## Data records
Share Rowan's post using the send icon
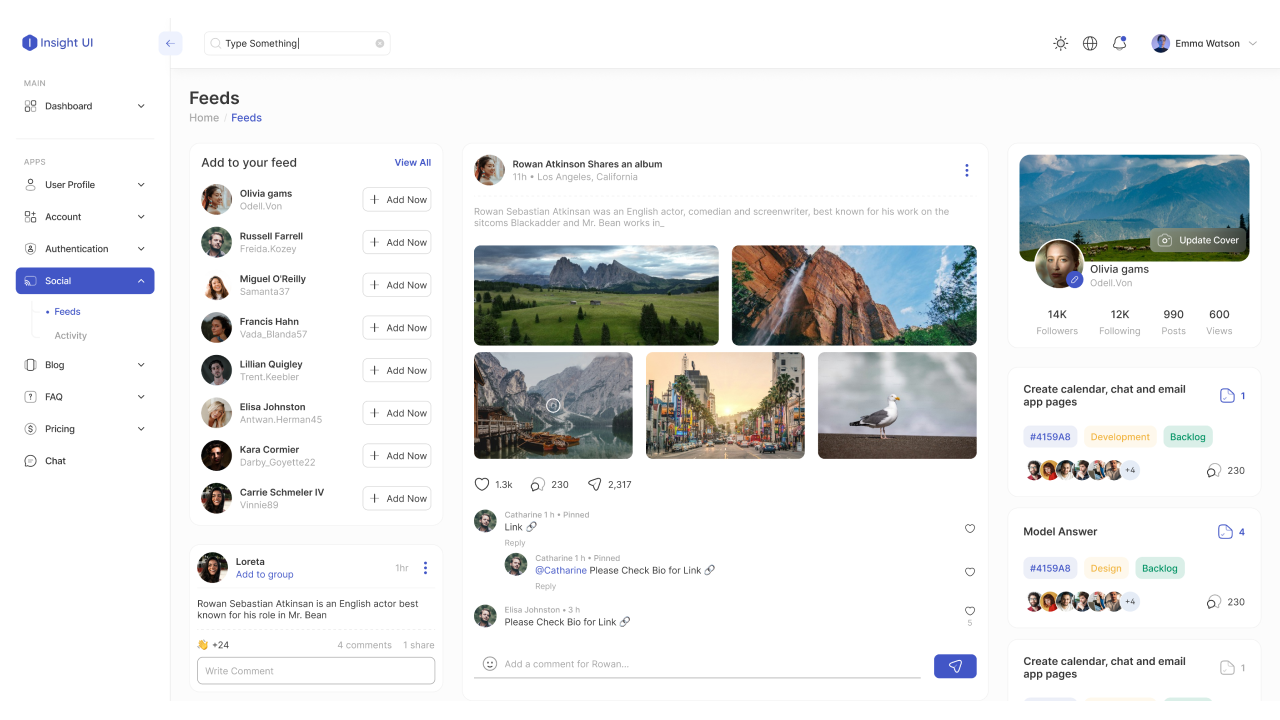The width and height of the screenshot is (1280, 720). click(x=593, y=484)
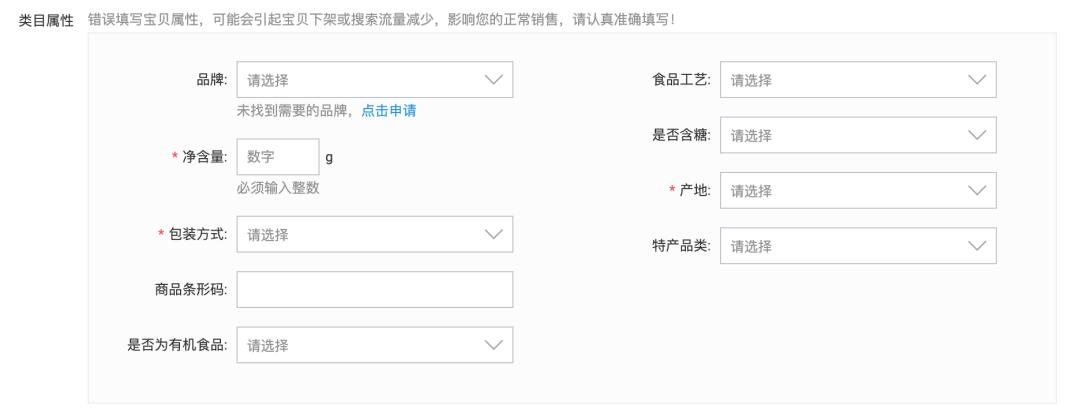Click the 必须输入整数 hint text
Screen dimensions: 1080x413
coord(278,188)
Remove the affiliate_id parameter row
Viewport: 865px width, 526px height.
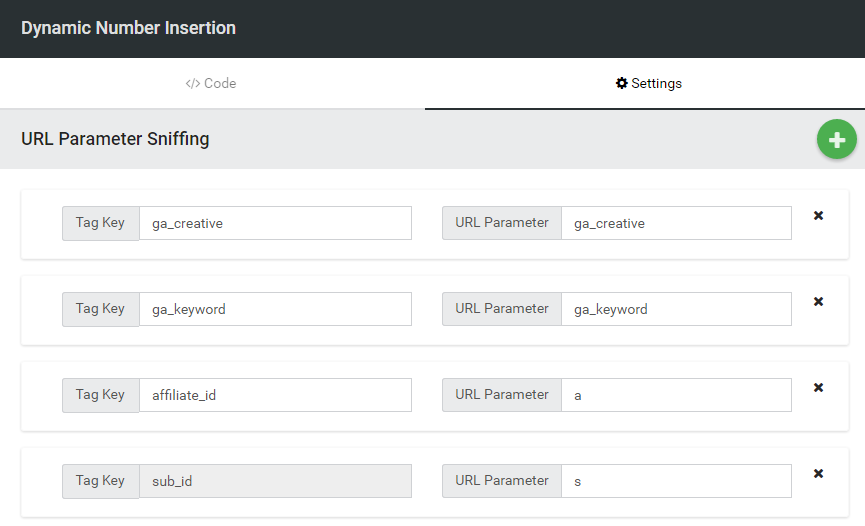(818, 388)
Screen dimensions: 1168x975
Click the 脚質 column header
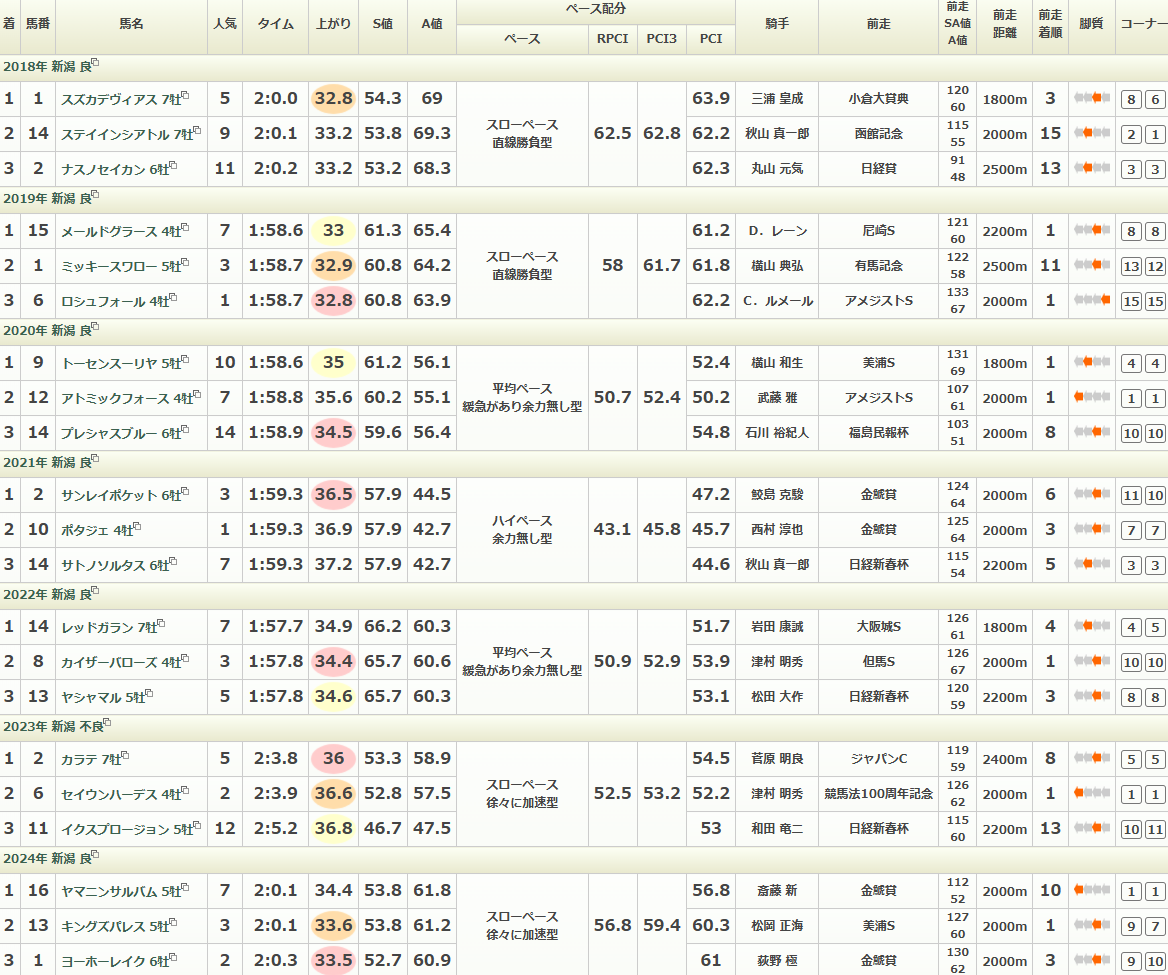pos(1091,23)
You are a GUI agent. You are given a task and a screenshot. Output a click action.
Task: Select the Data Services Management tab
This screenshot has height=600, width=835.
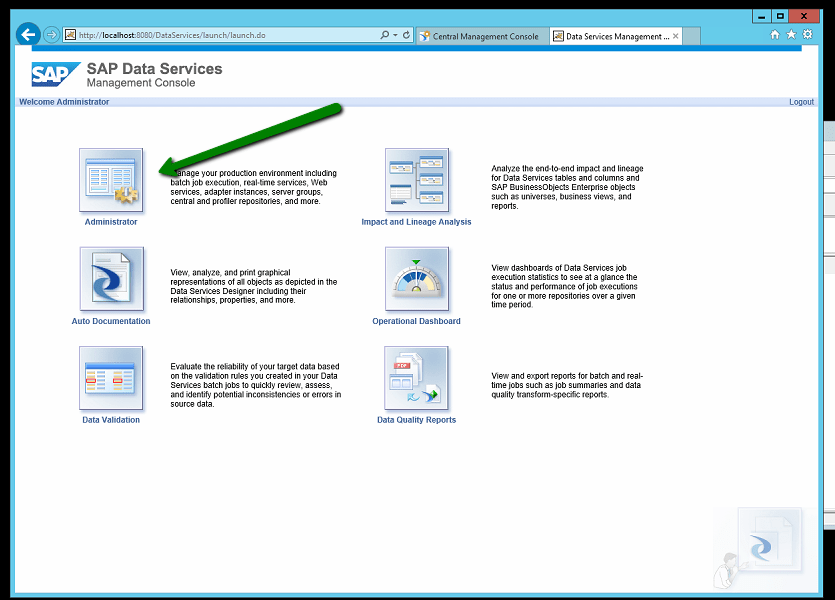click(610, 36)
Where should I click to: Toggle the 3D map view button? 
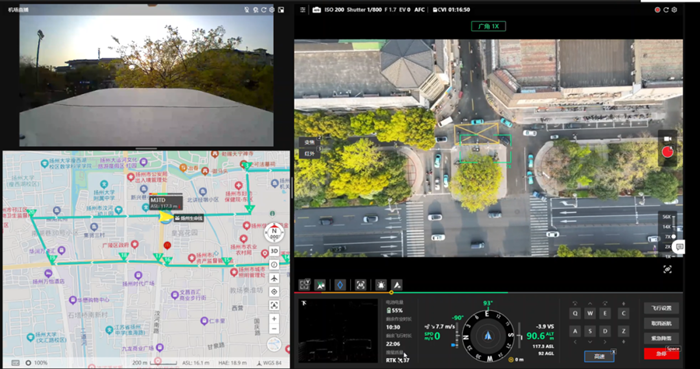[x=274, y=251]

## TASK TO CARRY OUT
For this exercise, retype the data above exactly and skip every image.

## RESPONSE
Share Rowan's post using the send icon
The width and height of the screenshot is (1280, 720). click(x=593, y=484)
Click the 必须输入整数 hint text
Screen dimensions: 1080x413
coord(278,188)
Remove the affiliate_id parameter row
Viewport: 865px width, 526px height.
(818, 388)
Screen dimensions: 1168x975
Click the 脚質 column header
pos(1091,23)
You are a GUI agent. You are given a task and a screenshot. Output a click action.
Task: Select the Data Services Management tab
This screenshot has height=600, width=835.
click(610, 36)
Where should I click to: Toggle the 3D map view button? 
[x=274, y=251]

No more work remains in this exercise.